At a Glance
- A white Christmas is defined as 1 inch of snow on the ground on the morning of Dec. 25.
- Areas near the Canadian border and in the mountains of the West have a higher chance of seeing a white Christmas.
- In 2017, just under half of the contiguous U.S. had snow on the ground Christmas morning.
A white Christmas is on the wish list of many, but this year's odds are looking slim unless you live in the Rockies or the northern tier of the United States.
In meteorology, a white Christmas occurs when there is at least 1 inch of snow on the ground Christmas morning. It doesn't have to be snowing on the holiday for that to happen.
While many areas of the U.S. have already seen snow this season, including parts of the South, much of that snowpack has already melted.
So who is most likely to unwrap presents in the presence of snow?
Current indications point to a likely white Christmas in the northern and central Rockies, the Cascades and the Sierra Nevada. A white Christmas is also likely in northeastern North Dakota, northern Minnesota, northern Wisconsin and the Upper Peninsula of Michigan, as well as in northern New England and east of Lake Ontario in New York state.
A white Christmas is possible from southern New England to parts of the interior Northeast, Appalachians, Great Lakes, upper Midwest and the mountains of the West.
How Typical Is a White Christmas?
The map below shows the locations with the historical best chance for a white Christmas in any given year. The chances are based on climatological averages from 1981-2010.
You may be surprised to see there isn't a lot of territory outside the Mountain West, northern New England and the far northern tier where the odds of a white Christmas are greater than 50 percent.
Last year was the perfect example of that. The Lower 48 experienced the most widespread Christmas snow cover in five years even though just under 50 percent of the contiguous U.S. had snow on the ground early Christmas morning, according to an analysis from NOAA's National Operational Hydrologic Remote Sensing Center (NOHRSC).
This was a slight increase compared to 2016, when 44 percent of the contiguous U.S. was covered by snow Christmas morning. Snow cover in 2016 was generally in typical areas unlike in 2017 when snow reached a bit farther south.
On average, about 40 percent of the Lower 48 states has snow on the ground on Christmas, according to 15 years of data compiled by NOAA's NOHRSC. Since 2003, those percentages have varied widely from year-to-year, from just over 21 percent in 2003 to a whopping 63 percent of the contiguous U.S. in 2009.
Regional Historical Odds
Here are various white Christmas statistics, including the yearly probability, the number of white Christmases in each city's historical record and the last white Christmas. All statistics are courtesy of the National Weather Service.

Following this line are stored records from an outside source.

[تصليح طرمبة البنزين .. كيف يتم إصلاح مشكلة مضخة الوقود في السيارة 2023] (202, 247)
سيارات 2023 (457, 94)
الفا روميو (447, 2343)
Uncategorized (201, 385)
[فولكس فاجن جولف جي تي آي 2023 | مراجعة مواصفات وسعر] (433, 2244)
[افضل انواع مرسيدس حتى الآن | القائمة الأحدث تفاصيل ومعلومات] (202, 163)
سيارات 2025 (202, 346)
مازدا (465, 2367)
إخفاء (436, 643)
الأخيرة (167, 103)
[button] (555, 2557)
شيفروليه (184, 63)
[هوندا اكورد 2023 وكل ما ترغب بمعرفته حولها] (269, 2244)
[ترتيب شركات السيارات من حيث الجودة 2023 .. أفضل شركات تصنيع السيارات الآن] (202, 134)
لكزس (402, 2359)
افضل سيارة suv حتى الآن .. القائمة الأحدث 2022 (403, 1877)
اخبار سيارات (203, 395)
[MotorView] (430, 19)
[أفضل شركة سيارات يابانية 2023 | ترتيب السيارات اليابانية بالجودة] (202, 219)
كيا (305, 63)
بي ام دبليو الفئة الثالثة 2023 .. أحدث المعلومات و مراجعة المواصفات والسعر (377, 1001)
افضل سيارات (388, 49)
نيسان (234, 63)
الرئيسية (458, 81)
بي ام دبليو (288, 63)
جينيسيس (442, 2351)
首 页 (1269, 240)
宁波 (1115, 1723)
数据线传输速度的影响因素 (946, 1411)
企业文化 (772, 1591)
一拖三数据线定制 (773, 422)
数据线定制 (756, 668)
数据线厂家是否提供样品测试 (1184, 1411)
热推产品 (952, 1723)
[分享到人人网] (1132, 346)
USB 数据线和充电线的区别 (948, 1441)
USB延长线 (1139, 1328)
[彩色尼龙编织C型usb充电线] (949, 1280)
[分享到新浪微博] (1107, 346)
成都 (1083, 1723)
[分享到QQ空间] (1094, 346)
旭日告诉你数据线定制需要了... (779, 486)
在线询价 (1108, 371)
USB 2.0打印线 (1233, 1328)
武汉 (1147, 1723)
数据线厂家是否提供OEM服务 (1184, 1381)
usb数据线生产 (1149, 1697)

The annual probability is based on the 30-year average from 1981-2010.
The most snow on the ground Christmas morning was 19 inches in Albany, New York (in 1966), and Buffalo, New York (in 2001). Philadelphia has seen up to a foot of snow on the ground on Christmas (in 1966) while 7 inches is the top snow depth in Washington D.C. (in 2009).
Burlington, Vermont, and Caribou, Maine, have seen more than 30 inches on the ground Christmas morning. The greatest snow depth in Boston on record is 11 inches (in 1995).
The top snow depth on record for Christmas morning in Milwaukee is 25 inches (in 2000) and the record in Chicago is 17 inches (in 1951).
Duluth, Minnesota, and Pierre, South Dakota, have seen more than 2 feet of snow on the ground on Christmas and the record in Wichita, Kansas, is 4 inches (in 2007).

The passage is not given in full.